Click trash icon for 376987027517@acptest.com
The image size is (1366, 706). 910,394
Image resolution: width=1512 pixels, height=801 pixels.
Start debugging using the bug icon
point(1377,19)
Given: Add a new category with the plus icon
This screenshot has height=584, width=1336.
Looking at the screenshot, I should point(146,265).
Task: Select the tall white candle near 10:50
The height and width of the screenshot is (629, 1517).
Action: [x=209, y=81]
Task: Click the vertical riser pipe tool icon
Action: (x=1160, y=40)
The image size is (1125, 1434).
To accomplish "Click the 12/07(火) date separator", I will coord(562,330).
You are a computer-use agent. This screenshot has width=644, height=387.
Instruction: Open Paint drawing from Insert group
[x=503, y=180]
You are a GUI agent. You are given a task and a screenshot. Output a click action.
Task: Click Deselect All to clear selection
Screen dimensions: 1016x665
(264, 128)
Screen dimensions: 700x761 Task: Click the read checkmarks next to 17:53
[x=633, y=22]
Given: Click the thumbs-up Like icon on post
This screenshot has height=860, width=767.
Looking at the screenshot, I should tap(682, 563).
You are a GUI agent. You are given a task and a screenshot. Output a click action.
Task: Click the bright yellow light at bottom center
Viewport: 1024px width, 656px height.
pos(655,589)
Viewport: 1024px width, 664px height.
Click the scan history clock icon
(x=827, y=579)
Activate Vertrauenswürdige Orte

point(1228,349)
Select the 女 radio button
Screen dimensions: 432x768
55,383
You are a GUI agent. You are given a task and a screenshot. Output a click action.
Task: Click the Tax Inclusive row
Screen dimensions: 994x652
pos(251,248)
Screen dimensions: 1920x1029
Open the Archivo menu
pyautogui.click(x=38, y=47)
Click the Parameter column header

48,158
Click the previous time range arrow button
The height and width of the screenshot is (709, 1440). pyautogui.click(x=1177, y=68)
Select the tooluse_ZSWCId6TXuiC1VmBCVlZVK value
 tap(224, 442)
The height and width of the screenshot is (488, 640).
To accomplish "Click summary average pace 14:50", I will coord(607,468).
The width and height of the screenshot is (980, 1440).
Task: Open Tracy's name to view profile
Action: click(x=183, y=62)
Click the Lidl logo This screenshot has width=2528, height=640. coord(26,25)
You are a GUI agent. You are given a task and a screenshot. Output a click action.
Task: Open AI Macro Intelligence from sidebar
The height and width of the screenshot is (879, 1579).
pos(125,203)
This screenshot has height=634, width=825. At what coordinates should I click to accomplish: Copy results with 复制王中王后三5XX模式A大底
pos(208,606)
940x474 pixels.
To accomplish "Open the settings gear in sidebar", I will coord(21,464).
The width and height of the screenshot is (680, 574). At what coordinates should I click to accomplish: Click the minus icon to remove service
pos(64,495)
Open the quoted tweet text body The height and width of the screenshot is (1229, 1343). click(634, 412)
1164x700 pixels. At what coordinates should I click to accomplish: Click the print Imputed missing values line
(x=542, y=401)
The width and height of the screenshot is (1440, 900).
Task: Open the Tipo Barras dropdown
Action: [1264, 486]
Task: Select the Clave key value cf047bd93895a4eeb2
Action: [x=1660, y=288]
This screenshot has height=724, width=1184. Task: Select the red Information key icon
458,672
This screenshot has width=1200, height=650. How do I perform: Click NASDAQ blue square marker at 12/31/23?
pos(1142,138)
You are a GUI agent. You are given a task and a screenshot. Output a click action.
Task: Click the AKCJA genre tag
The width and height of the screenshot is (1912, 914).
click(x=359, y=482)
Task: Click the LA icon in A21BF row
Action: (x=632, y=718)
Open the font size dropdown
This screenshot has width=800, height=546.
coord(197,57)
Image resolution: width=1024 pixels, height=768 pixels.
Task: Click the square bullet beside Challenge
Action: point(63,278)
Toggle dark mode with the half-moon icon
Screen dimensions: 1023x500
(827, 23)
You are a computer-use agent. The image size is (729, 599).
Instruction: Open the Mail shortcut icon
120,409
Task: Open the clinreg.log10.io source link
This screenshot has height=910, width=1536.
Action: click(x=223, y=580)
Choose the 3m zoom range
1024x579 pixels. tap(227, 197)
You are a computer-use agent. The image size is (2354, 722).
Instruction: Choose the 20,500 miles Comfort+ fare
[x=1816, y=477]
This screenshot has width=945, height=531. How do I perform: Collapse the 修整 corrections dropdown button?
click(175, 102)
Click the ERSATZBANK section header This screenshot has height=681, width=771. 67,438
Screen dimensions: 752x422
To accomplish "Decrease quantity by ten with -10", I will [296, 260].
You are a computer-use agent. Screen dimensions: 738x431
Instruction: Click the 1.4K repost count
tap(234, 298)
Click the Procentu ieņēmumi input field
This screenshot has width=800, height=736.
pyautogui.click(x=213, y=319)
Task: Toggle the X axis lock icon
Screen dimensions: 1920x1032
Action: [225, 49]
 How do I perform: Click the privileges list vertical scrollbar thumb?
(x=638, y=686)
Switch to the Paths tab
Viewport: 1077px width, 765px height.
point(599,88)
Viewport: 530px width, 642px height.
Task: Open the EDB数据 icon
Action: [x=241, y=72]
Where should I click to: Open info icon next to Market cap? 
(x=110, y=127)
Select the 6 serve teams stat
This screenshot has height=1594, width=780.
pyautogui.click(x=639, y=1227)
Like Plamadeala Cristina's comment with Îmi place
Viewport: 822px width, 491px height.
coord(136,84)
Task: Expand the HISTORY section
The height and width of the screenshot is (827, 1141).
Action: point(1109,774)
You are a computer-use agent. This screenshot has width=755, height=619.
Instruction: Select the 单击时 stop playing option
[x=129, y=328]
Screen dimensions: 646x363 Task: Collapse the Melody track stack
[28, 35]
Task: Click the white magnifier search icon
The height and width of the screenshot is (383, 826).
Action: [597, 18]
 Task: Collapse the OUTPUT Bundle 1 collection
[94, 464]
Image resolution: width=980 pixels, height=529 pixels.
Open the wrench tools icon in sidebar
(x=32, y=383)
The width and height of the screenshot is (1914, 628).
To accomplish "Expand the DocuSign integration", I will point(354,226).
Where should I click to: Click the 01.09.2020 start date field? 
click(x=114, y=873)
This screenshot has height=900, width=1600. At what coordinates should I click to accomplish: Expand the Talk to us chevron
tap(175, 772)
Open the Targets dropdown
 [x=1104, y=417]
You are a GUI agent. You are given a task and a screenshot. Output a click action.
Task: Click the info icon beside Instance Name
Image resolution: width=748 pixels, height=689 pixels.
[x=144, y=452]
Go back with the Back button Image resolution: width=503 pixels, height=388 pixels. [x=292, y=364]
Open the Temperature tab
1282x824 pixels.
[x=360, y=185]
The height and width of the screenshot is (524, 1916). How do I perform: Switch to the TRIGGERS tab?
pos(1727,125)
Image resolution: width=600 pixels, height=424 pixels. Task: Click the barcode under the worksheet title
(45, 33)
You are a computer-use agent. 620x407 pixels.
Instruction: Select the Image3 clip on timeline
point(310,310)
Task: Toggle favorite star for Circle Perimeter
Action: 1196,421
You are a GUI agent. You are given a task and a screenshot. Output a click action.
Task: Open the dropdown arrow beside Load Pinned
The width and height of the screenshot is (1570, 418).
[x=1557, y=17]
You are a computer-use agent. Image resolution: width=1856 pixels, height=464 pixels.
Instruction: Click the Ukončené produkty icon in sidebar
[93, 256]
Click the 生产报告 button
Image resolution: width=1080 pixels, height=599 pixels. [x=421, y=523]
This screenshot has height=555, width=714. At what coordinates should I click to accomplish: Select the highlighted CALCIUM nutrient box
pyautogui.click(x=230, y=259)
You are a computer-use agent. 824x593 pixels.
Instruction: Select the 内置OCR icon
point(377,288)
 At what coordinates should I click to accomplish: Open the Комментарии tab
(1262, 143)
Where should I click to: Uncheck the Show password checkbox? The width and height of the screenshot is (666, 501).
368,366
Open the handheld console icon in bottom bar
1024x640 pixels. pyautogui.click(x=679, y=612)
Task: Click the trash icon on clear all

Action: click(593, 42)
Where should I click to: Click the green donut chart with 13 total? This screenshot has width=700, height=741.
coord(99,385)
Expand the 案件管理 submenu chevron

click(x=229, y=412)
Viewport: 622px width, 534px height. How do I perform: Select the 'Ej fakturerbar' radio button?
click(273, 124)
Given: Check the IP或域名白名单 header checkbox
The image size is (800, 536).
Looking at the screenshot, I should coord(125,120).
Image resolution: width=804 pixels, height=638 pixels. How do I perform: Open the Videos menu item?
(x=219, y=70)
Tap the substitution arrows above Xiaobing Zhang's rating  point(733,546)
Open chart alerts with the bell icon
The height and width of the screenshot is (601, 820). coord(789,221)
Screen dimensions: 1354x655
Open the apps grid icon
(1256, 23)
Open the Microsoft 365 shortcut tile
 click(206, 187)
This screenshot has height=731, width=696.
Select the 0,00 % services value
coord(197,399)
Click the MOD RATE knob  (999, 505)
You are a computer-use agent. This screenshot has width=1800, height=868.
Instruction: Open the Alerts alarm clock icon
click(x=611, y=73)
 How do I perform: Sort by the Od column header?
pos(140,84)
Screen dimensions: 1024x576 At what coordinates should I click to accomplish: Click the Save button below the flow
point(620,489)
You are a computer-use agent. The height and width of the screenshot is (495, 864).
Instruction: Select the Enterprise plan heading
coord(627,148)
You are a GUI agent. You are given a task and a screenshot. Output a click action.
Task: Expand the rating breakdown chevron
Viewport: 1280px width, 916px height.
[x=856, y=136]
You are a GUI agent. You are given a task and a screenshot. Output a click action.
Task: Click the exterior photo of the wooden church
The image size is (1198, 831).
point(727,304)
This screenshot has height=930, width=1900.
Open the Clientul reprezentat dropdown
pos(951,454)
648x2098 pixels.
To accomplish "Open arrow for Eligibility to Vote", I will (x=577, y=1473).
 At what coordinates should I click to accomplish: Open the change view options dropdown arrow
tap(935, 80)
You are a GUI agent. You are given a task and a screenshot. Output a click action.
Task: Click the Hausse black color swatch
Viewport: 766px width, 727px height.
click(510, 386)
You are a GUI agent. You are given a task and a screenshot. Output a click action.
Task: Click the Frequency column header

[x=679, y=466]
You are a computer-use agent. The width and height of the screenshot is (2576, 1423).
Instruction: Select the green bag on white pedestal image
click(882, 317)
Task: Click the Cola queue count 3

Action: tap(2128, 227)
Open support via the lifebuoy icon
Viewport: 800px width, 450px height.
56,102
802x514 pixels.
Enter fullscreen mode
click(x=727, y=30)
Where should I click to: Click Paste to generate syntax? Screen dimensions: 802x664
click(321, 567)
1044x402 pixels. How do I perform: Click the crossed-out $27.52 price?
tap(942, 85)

───

EXERCISE PROMPT
Your task is to write out, exactly, the line that contains "Open support via the lifebuoy icon" and each line after it to the end of the data, with no other lines.

SOLVED EXERCISE
Open support via the lifebuoy icon
Viewport: 800px width, 450px height.
56,102
802x514 pixels.
Enter fullscreen mode
click(x=727, y=30)
Where should I click to: Click Paste to generate syntax? Screen dimensions: 802x664
click(321, 567)
1044x402 pixels. How do I perform: Click the crossed-out $27.52 price?
tap(942, 85)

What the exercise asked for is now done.